Incorporating different types of collagen supplements to your diet is generally considered to be safe.
Taking collagen as a supplement is associated with a number of health benefits and very few known risks. To begin with, they may improve skin health by reducing wrinkles and dryness. They may also help increase muscle mass, prevent bone loss and relieve joint pain.
Collagen supplements are collagen that has been broken down to make it easier for the body to absorb. If you check the nutritional profile of collagen supplements, you will see that it is primarily made up of protein to count to your daily protein intake. Supplements are ideally taken to augment nutritional deficiencies from our regular diet.
Collagen supplements- safety and benefits:
Collagen supplements are generally safe, quite easy to use, and definitely worth trying for their potential benefits. You can either consumer flavoured collagen powders or collagen pills.
Uses & Effectiveness?
Ageing skin: Consuming collagen peptides orally seem to improve skin hydration and skin elasticity in many people. Taking collagen peptides might also reduce the appearance of fine lines and wrinkles, but this benefit is probably only modest.

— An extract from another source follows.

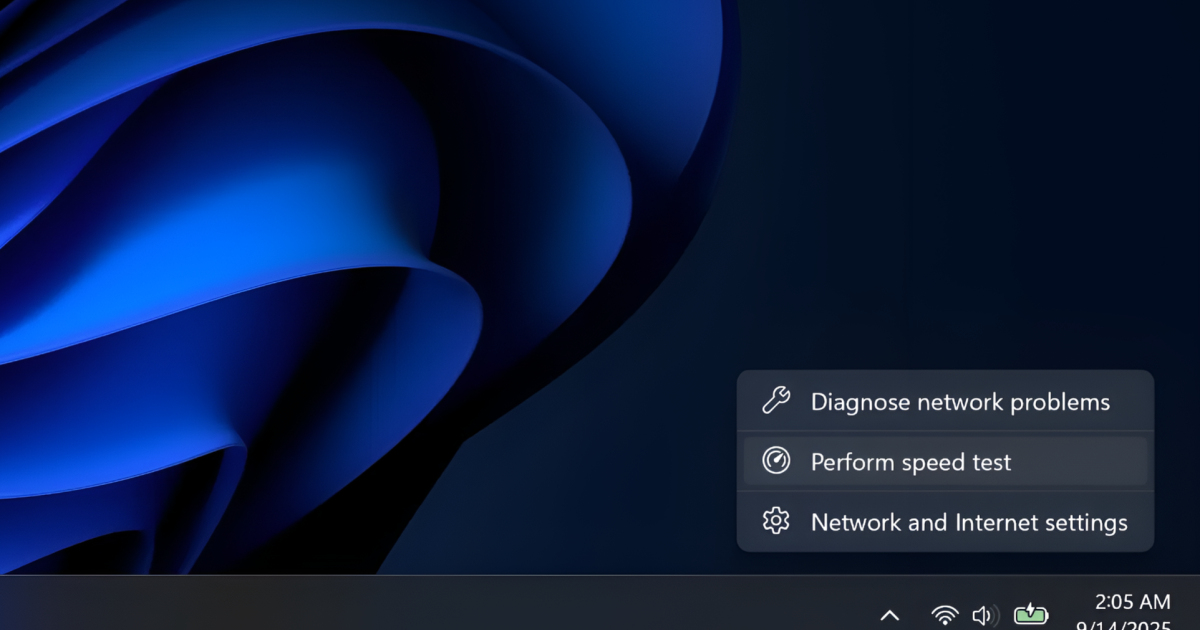1200x630 pixels.
Task: Expand the hidden icons chevron in taskbar
Action: pyautogui.click(x=889, y=614)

Joint pain: Oral consumption of collagen peptides is also known to reduce knee pain and various other kinds of joint pain.
Osteoarthritis: Consuming collagen peptides may slightly relieve pain and improve joint function in people with knee osteoarthritis.
Hair and nails: Taking collagen supplements provides amino acids that can be used to strengthen hair roots and increase your nails’ strength by preventing brittleness. It may prevent hair thinning and helps fight damage to hair follicles.
Different Types of Collagen in the market
There are many different types of collagen – 16, to be exact. However, the most commonly researched types of collagen include Types I, II and III.
Type I Collagen and Type III Collagen are the most prevalent within our bodies. Type I collagen is used for strong hair, skin, nails and bones.
Type I: Good for skin, hair, and bone health.
Type I collagen is the most common in the body, and it provides structure to skin, tendons, bones, ligaments, and other connective tissues. You can find it in both marine and bovine collagen supplements. It is especially abundant in the skin, where it’s responsible for keeping it pliable and young-looking.
As a supplement, this type of collagen is especially beneficial for the skin. If you’re taking a collagen supplement, you’re getting type I collagen. However, most collagen supplements contain two types of collagen in them: those being type II and III
Type II: Good for joint health.
Type II collagen occurs in the cartilage found in the ribs, nose, larynx, and trachea. It also shows up in a special kind of cartilage found on many joint surfaces.
It supports joint health, but it hasn’t really been shown to be that beneficial for the skin. It may also work to manage symptoms of joint-related conditions such as osteoarthritis. This type of collagen is found in marine collagen but not grass-fed bovine.
Type III: Good for skin health
Type III collagen works alongside type I in skin, ligaments, blood vessels, and joints too. Type III collagen is found in grass-fed bovine collagen but not marine. This type of collagen promotes skin health and elasticity and gives you that bounce-back in the skin.
Of the collagen supplements out there, collagen types I, II, and III are the most prevalent—they are also the most prevalent in our bodies. And each type plays a different role, meaning that it’s important to know the difference when choosing what collagen supplement is right for you. Obviously, other factors come into play, with diet being the main concern.
Recommended Collagen dosage:
According to the previous research papers and clinical trial, the amount of collagen you should take depends on which form you’re taking and why you’re taking it.
Most collagen supplements have a suggested daily dosage printed on the packaging.
Powdered supplement packaging often suggests taking 1–2 scoops (vary 2.5gm-1ogm) daily, while a pill or gummy supplement may recommend 1–2 pieces.
Depending on the supplement, these servings can vary significantly in collagen content, so check the nutrition facts label for detailed dosage information.
Our bodies need all three types of collagen. So, if you are thinking to add different types of collagen supplements to your daily routine, you can definitely go for it. But we strongly suggest you to not to exceed the recommended dosage mentioned on the packaging labels of these supplements.
If you are looking for healthy skin and bones, you can take collagen supplements containing hydrolyzed marine collagen or Type 1 or Type 2 collagen. You can also consume Collagen supplements that work on specific organs of your body like collagen for skin, collagen for joints, collagen for hair etc.